Methamphetamine use is down, cocaine is coming back and Montana continues to see a boom in prescription painkiller abuse, writes Zachary Franz in the Great Falls Tribune.

On meth:

Meth-producing labs seem to have been virtually eradicated from the state. In 2002, drug task forces in Montana found 122 meth labs, according to a report issued in April by the Department of Justice. That number has decreased every year since, with just seven labs discovered last year. ...

Statewide, statistics point to a drop in use of the drug. The number of employees who tested positive for meth in workplace drug tests dropped by 72 percent between 2005 and 2007, compared to a 44 percent drop nationally, according to the DOJ report.

Officers familiar with drug use in Cascade County say progress has been slow in the fight against meth.

“It’s tough to say fewer people are using it,” said Sgt. Jeff Beecroft, a detective with the Great Falls Police Department. “I would say it has leveled out. It’s not getting any worse.”

On cocaine:

Many drug users previously switched from cocaine to meth because meth was cheaper and gave a longer-lasting high. But the prices of the two drugs have balanced in recent years.

“Cocaine is now almost neck-and-neck with meth as far as prices,” [Sgt. John] Stevens said. “As silly as it seems, it’s economics.”

Many drug users also are making the switch because they believe cocaine is a safer drug, Stevens said. They’re right, according to [Attorney General Mike] McGrath.

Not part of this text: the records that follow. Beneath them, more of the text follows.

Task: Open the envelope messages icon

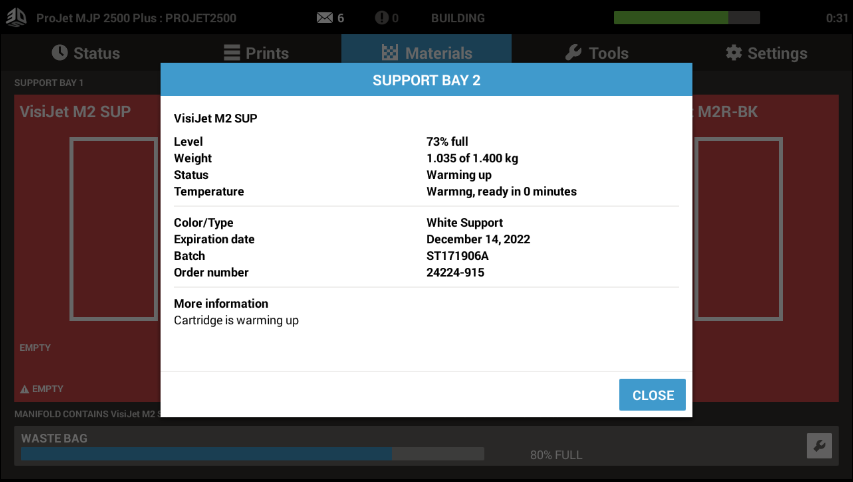Action: point(324,18)
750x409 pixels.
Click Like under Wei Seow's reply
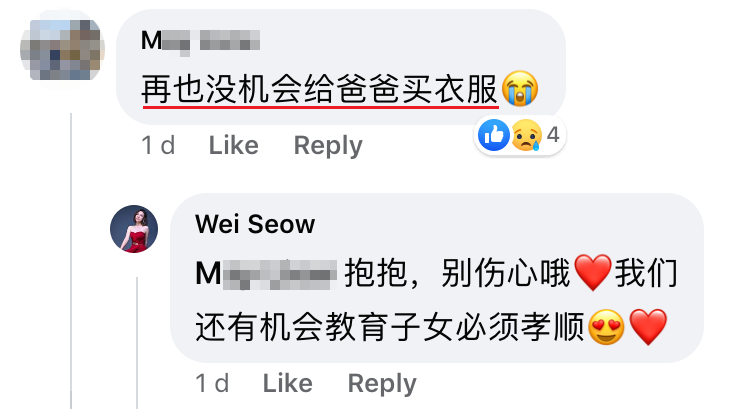[x=287, y=383]
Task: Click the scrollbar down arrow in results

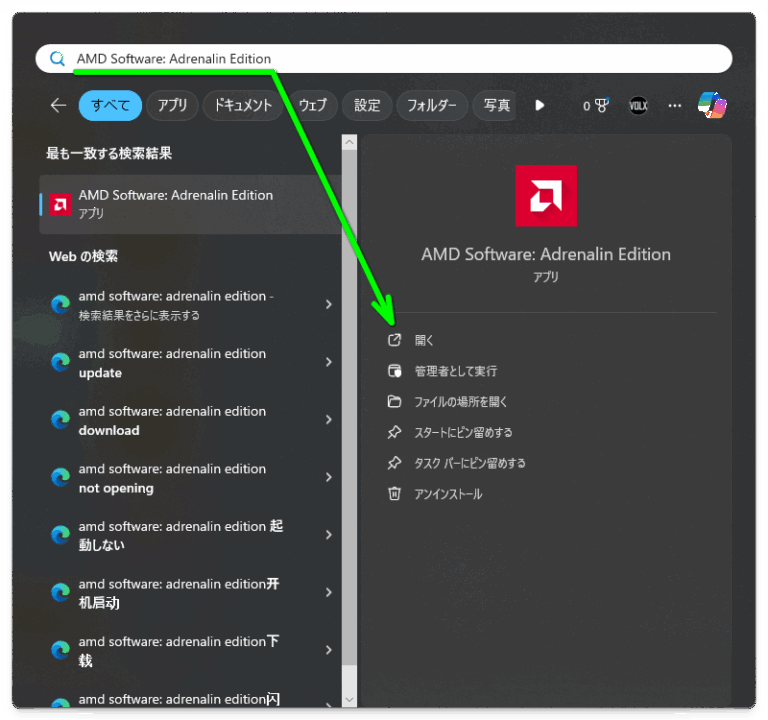Action: point(349,699)
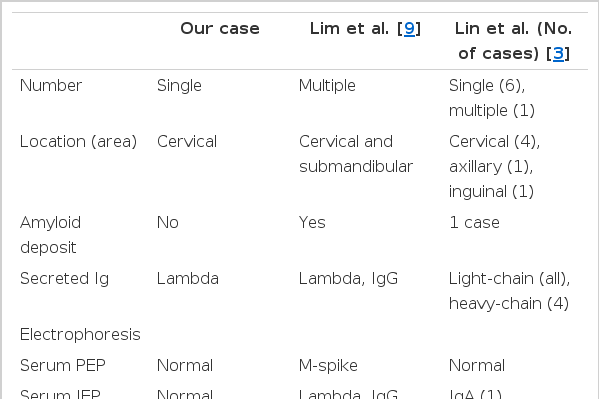Select the 'Electrophoresis' section label
This screenshot has height=399, width=599.
[80, 335]

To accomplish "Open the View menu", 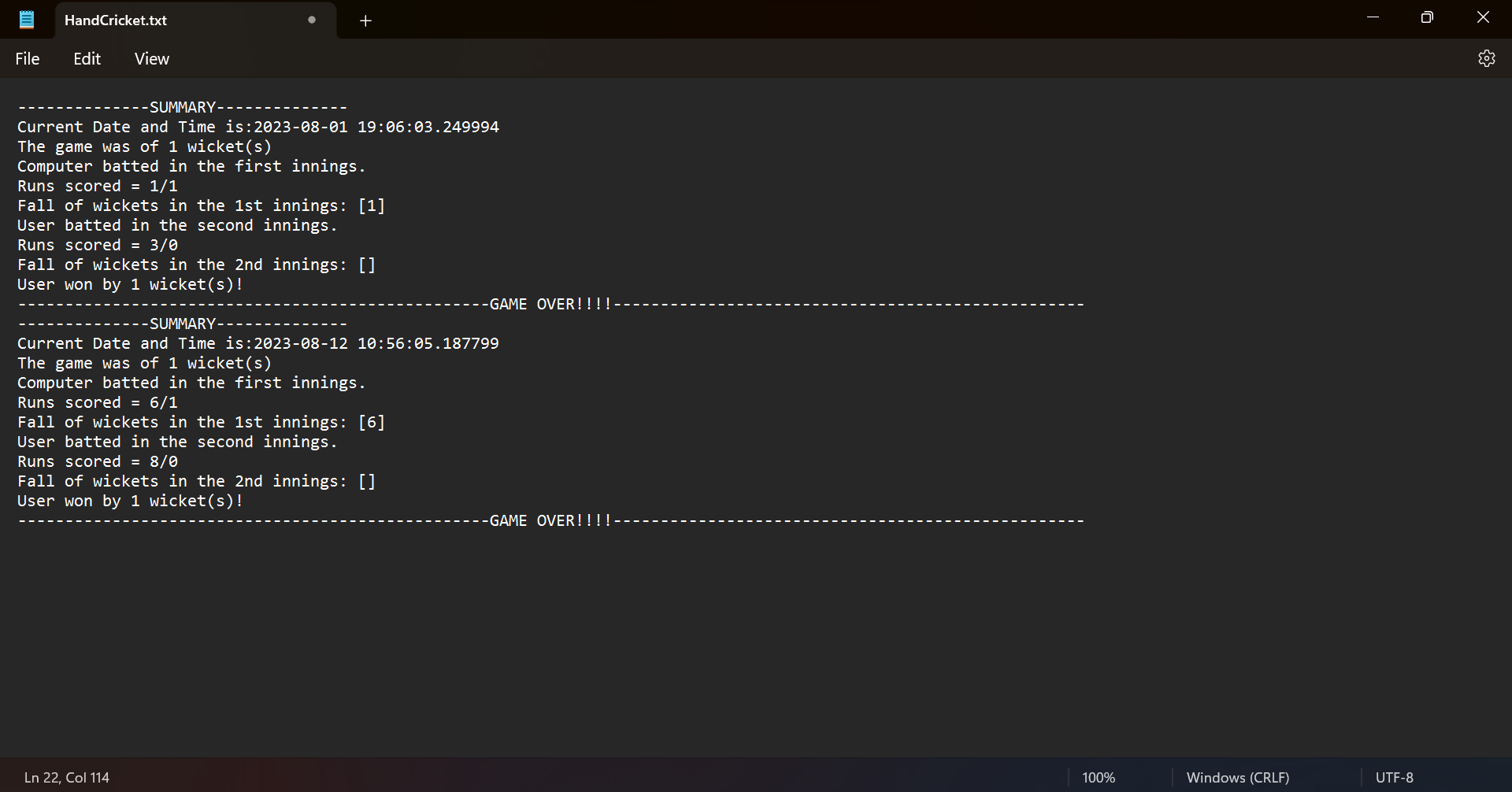I will click(152, 59).
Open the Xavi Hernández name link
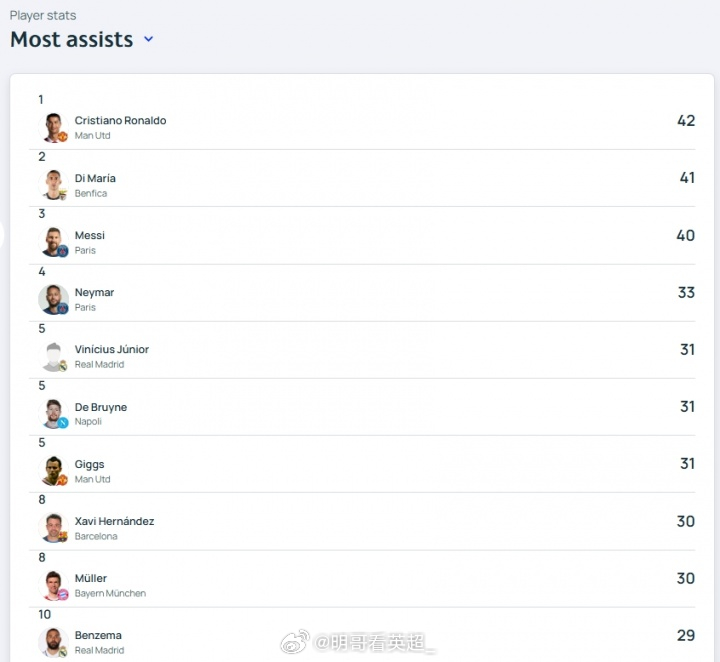This screenshot has width=720, height=662. click(x=114, y=521)
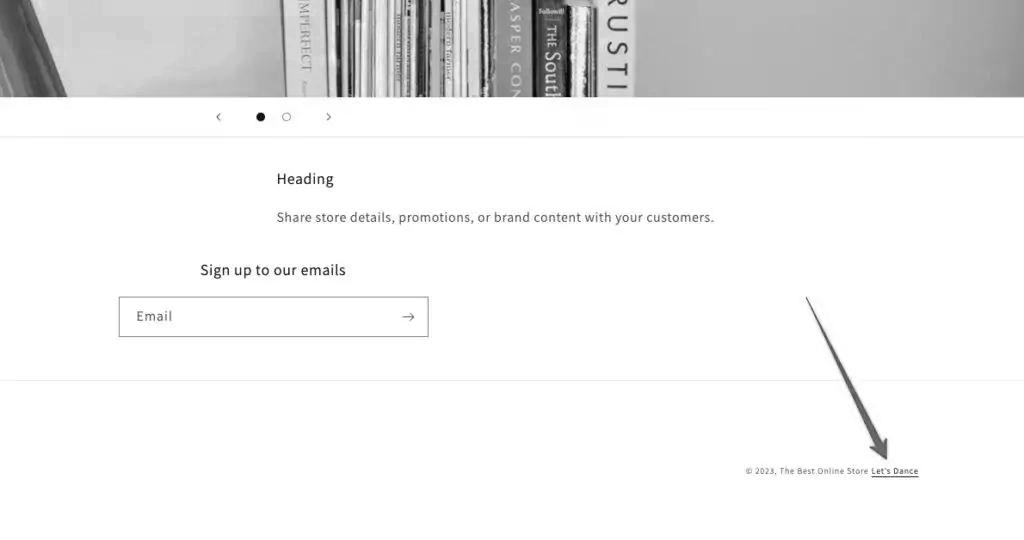The width and height of the screenshot is (1024, 540).
Task: Submit email with the arrow icon
Action: 408,317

On prescription painkillers:

Montana’s most disturbing trend is the continued increase in prescription pill abuse, law enforcement officials said.

While meth is blamed for killing seven people in Montana in 2007, the state crime lab attributed 141 deaths to four major prescription painkillers: hydrocordone, oxycodone, fentanyl and methadone.

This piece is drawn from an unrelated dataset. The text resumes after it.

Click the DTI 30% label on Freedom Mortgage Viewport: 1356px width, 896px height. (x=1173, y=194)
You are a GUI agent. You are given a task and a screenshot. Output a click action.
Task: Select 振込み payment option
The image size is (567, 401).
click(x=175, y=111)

“Those numbers are quite staggering,” McGrath said. “We don’t have anything like this with other drugs, in terms of deaths.”

That trend started about four years ago, and has spread quickly across the state, Mercer said. ...

The pills aren’t imported to Montana by organized criminal networks, instead they are handed out by hundreds of pharmacists across the state. The pills may go to people in real need, or to “doctor shoppers,” who deceive physicians into prescribing unnecessary drugs.

More.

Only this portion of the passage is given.